In the past two years, the company has divested or rejigged four such units, the latest being the sale of two of its cloud-based personnel resource solutions to US-based Alight Solutions.
Last week, the Bengaluru-headquartered entity announced it would sell Workday and Cornerstone onDemand, part of its Appirio portfolio, to Alight for $110 million. Alight is also one of Wipro’s largest clients; last year, it had given the latter a $1.6-billion contract, to be executed over 10 years.
According to experts, this is part of an effort to realign business segments. It had reorganised its India business last October by carving out public sector undertaking (PSU) and government businesses. Wipro had also divested its data centre business last year for $405 mn to US-based hybrid IT services provider Ensono. In 2016, the company had split its India and West Asia businesses into two units.
“The two cloud divestitures are a bit of a puzzle and seem counter-intuitive, given the push into digital. It might be due to low growth in these two assets, which are pulling down the overall growth of digital assets. Or there might be some profitability issues,” said Peter Bendor-Samuel, chief executive at Everest Group, a research entity.
Adding: "Wipro is working hard to improve margins and is making hard decisions to accomplish this. I am certain thee realignment of its India and West Asia business is driven by the increased focus on margins."

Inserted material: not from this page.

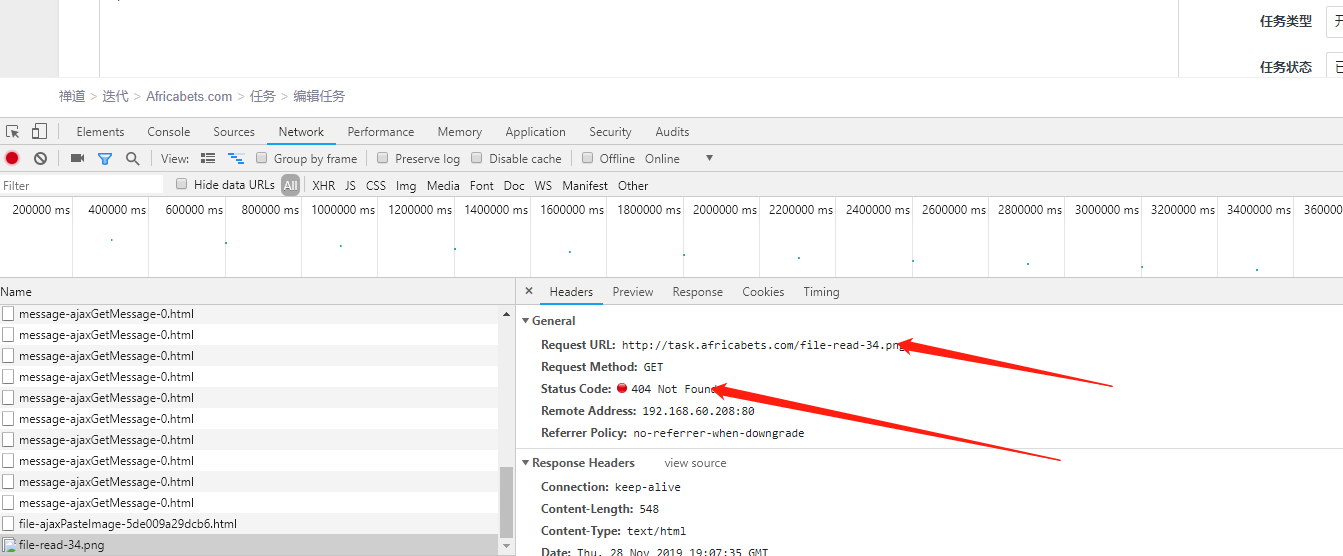Enable the Preserve log checkbox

In the first nine months of this financial year, Wipro saw a lot of growth momentum in both revenue and margin fronts, slowly closing the gap with larger peers Tata Consultancy Services (TCS) and Infosys. The operating margin improved by 480 basis points on a sequential basis to 19.8 per cent in the third quarter. Supported, to an extent, by the decision to separate the India business from the IT service revenue umbrella.
"Alight is a specialist in providing human resources (HR) solutions, while Wipro is aligning itself totally to the digital services space. In light of this, it makes sense to sell these two businesses to Alight, as these align more closely to Alight's portfolio than Wipro's current focus," says Hansa Iyengar, senior analyst at London-based Ovum Research.
Realignment of the India and West Asia businesses, when completed, would greatly help in boosting the numbers, she said. For, a lot of its public sector contracts were for low-end work which were not that profitable.
With a third of revenue now coming from digital services, some analysts say the company seems to be picking its battles wisely, to push growth and margins. "Strategy is choosing what not to do and Wipro is exactly doing that. It wants to shed the low margin businesses. I think the company is going to redeploy this cash into high growth segments," said Pareekh Jain of Pareekh Consulting.
In the December quarter, Wipro had posted better than expected earnings, beating Street estimates in revenue and profit terms. Revenue from its IT services was $2.046 bn, an increase of seven per cent over a year and 2.4 per cent sequentially, on a constant currency basis. Management commentary on the deal pipeline was positive for the March quarter, too.